Leela Punyaratabandhu, una scrittrice di libri di cucina thai americana ha una sua teoria.

“Bangkok ha sempre accolto il maggior numero di turisti internazionali e questi sono gli stessi piatti che sono sui menù degli hotel, dei ristoranti di fascia alta dove vanno la maggior parte dei turisti. Dato il rischio finanziario che comporta l’apertura di un ristorante thailandese da parte di un immigrato, è logico che i primi ristoratori thailandesi in Occidente scelgano questi piatti ‘sicuri’ rispetto a quelli meno conosciuti e regionali”.

Mentre il governo malese si impiccia meno nel campo del turismo gastronomico i piatti che hanno influenza indiana o cinese come il roti canai, focaccia sfogliata servita con il curry, e Nyonya Kuih, dolci colorati, tendono ad essere i piatti preferiti.

Nonostante quello che i governi preferiscono, la gente sui confini andranno a mangiare khao mok gai e budu. A loro interessa poco come si presentano i loro piatti al di fuori della regione.

Per gli chef che hanno riscontrato questo scollamento, tuttavia, ci sono segnali che indicano che la cultura sta cambiando. Negli ultimi 20 anni, Punyaratabandhu ha visto i clienti della diaspora diventare sempre più desiderosi di provare piatti thailandesi meno conosciuti. Anche Hisham ha riscontrato una maggiore accoglienza per i piatti malesi meno conosciuti in Australia.

Anche in patria, il khao yum/nasi kerabu ha dimostrato di avere il potenziale per diventare uno di quei piatti di rottura che si liberano del loro status regionale. Ha acquisito un fascino di massa sia in Thailandia che in Malesia grazie anche al suo riso blu brillante, tinto dai fiori del pisello farfalla.

“Sembra molto attraente”, dice Hisham. “Ogni volta che le persone provenienti dal Kelantan si trasferiscono a Kuala Lumpur e avviano attività di ristorazione, si specializzano nel nasi kerabu, che ora è diventato il piatto forte”.
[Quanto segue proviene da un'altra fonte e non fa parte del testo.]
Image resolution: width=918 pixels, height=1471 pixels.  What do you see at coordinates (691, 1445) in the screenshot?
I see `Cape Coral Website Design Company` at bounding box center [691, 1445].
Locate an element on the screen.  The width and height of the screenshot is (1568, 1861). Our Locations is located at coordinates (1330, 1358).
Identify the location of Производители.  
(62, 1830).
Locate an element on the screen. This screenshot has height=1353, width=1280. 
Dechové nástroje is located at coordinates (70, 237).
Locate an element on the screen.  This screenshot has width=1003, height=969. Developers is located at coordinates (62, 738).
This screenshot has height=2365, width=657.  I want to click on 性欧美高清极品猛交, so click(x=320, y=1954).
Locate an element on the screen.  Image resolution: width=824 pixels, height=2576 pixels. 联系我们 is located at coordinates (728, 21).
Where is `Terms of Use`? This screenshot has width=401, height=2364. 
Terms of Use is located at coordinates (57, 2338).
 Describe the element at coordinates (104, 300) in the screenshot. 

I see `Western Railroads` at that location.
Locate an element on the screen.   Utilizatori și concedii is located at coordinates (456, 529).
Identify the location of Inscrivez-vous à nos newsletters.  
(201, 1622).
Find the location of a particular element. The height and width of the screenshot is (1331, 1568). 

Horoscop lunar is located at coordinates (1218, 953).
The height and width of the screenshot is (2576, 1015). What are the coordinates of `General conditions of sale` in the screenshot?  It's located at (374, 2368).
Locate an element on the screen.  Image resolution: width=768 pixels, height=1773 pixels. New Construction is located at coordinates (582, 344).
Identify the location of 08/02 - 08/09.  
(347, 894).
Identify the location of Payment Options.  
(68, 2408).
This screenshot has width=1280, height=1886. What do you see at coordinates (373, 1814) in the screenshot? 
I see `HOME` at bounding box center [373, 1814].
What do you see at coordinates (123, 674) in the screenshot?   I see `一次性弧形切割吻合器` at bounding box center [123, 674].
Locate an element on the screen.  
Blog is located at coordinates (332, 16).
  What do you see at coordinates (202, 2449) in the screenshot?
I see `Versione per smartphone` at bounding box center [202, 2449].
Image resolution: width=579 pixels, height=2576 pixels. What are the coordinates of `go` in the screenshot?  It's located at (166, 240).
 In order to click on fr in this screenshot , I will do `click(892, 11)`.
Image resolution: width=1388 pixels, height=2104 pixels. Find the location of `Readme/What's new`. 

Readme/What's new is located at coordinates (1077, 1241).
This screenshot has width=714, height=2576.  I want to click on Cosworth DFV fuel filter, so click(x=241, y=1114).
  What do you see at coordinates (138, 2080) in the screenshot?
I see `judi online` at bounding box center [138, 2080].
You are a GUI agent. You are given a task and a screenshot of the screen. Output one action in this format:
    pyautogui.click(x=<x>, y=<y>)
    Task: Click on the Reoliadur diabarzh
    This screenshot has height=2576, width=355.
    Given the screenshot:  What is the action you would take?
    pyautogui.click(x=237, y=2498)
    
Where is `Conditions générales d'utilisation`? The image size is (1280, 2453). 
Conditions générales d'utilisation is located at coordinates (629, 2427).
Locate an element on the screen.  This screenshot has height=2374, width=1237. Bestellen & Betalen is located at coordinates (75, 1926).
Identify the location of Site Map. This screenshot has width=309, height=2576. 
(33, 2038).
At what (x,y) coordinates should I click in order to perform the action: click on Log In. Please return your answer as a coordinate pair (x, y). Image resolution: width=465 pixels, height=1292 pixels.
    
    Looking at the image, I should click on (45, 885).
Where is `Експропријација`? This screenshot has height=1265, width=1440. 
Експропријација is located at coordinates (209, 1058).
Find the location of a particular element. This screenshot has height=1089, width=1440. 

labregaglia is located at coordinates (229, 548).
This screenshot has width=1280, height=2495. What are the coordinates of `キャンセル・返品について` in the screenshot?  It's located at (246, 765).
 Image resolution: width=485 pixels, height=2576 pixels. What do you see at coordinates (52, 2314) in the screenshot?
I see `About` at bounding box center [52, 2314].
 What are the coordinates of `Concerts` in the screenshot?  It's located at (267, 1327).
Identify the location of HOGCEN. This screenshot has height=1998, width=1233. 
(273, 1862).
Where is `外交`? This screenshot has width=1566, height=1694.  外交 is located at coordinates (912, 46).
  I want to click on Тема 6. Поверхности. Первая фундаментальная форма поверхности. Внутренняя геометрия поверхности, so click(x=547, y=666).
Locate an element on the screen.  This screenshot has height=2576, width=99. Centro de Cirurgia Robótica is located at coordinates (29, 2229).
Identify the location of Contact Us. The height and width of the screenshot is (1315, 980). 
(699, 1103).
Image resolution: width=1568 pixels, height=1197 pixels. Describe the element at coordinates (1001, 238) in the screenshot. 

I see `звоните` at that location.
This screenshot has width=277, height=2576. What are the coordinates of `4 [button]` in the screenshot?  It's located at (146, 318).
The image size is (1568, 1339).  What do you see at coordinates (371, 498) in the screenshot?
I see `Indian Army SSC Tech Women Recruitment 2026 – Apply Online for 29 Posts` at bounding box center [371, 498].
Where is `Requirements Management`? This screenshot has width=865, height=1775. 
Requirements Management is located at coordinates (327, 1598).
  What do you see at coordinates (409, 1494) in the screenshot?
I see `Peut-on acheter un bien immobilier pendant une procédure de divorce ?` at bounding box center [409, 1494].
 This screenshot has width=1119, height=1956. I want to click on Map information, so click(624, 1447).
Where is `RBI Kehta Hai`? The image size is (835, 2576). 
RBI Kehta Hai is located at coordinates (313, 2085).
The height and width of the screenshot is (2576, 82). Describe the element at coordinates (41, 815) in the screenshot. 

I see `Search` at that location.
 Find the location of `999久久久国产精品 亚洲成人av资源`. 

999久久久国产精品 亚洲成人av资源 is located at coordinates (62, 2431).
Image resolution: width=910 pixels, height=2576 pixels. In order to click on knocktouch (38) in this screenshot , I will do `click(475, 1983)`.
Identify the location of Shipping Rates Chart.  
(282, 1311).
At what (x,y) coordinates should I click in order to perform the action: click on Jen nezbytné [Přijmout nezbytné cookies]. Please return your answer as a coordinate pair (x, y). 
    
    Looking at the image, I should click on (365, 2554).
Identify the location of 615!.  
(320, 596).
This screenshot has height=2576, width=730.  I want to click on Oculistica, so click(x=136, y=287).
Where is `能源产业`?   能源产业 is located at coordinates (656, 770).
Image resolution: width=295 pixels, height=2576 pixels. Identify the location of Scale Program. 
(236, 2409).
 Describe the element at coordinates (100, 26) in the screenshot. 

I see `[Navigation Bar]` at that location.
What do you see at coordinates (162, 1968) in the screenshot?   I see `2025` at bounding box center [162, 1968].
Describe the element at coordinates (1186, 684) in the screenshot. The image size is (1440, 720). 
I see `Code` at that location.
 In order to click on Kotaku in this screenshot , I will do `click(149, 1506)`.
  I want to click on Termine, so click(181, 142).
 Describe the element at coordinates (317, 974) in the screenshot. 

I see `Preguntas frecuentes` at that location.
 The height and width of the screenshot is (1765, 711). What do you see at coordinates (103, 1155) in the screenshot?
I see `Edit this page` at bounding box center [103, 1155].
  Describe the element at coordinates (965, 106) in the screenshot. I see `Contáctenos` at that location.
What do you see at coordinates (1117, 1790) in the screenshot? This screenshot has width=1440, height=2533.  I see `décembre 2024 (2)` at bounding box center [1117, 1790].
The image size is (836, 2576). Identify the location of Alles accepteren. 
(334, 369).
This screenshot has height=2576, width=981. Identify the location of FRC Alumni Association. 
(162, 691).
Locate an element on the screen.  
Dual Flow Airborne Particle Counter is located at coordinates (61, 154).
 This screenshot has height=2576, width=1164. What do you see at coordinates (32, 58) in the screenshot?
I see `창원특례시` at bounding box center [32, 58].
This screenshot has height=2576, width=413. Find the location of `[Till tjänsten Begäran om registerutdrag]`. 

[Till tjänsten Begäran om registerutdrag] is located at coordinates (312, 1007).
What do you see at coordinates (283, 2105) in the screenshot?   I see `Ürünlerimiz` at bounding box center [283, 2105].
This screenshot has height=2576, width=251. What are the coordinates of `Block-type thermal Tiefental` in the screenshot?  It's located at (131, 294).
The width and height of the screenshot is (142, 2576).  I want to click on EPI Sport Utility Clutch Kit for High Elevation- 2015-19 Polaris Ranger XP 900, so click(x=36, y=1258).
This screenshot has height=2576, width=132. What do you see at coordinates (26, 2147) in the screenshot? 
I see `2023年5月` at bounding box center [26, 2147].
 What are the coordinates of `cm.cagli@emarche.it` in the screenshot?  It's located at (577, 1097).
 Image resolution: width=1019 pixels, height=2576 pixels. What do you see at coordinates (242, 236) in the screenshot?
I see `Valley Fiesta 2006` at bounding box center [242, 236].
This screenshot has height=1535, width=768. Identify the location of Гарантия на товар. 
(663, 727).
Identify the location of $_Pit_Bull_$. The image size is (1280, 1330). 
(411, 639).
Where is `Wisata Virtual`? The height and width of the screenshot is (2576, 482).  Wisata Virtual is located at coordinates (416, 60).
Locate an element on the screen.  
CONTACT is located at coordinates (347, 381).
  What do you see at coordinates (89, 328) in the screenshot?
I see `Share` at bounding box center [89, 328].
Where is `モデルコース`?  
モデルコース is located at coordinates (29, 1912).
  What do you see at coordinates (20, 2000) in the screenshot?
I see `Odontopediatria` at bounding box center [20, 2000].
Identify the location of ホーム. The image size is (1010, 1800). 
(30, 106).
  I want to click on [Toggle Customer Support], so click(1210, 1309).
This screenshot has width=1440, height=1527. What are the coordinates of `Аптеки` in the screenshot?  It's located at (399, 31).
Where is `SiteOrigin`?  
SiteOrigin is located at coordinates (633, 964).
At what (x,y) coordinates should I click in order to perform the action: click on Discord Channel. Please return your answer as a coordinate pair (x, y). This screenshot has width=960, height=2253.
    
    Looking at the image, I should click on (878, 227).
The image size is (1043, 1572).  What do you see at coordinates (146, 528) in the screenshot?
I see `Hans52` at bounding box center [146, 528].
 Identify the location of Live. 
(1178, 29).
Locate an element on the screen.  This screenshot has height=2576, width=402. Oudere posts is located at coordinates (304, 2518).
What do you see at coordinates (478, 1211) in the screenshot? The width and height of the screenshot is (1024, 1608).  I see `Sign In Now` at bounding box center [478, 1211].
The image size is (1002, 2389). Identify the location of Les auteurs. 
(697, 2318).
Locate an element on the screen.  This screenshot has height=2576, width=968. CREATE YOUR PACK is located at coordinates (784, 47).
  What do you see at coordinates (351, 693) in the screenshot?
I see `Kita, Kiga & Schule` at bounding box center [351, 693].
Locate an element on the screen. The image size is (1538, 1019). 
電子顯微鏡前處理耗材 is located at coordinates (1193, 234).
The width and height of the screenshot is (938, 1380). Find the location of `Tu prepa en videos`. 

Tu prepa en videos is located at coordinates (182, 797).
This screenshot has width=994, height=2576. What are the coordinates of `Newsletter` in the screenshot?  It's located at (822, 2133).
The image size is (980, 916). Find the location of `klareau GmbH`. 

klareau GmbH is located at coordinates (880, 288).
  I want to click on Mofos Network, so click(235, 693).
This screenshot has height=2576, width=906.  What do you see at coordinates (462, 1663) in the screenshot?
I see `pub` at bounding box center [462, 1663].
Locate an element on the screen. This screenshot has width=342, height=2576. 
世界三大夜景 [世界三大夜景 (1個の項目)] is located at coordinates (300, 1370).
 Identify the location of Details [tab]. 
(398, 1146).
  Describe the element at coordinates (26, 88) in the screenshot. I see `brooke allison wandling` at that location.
Forse si diffonderanno anche il gaeng som giallo e ardente, il budu bak ricco di umami e altri piatti. Ma la maggior parte della cucina delle terre di confine è ancora impigliata in una confusione di identità nazionali.

Affinché i piatti possano davvero prosperare oltre questa stretta striscia di terra, gli chef avranno bisogno di tempo e spazio per definire la loro cucina con parole proprie, senza essere ostacolati da barriere linguistiche, messaggi ufficiali o linee arbitrarie su una mappa tracciata da vecchi colonizzatori e re.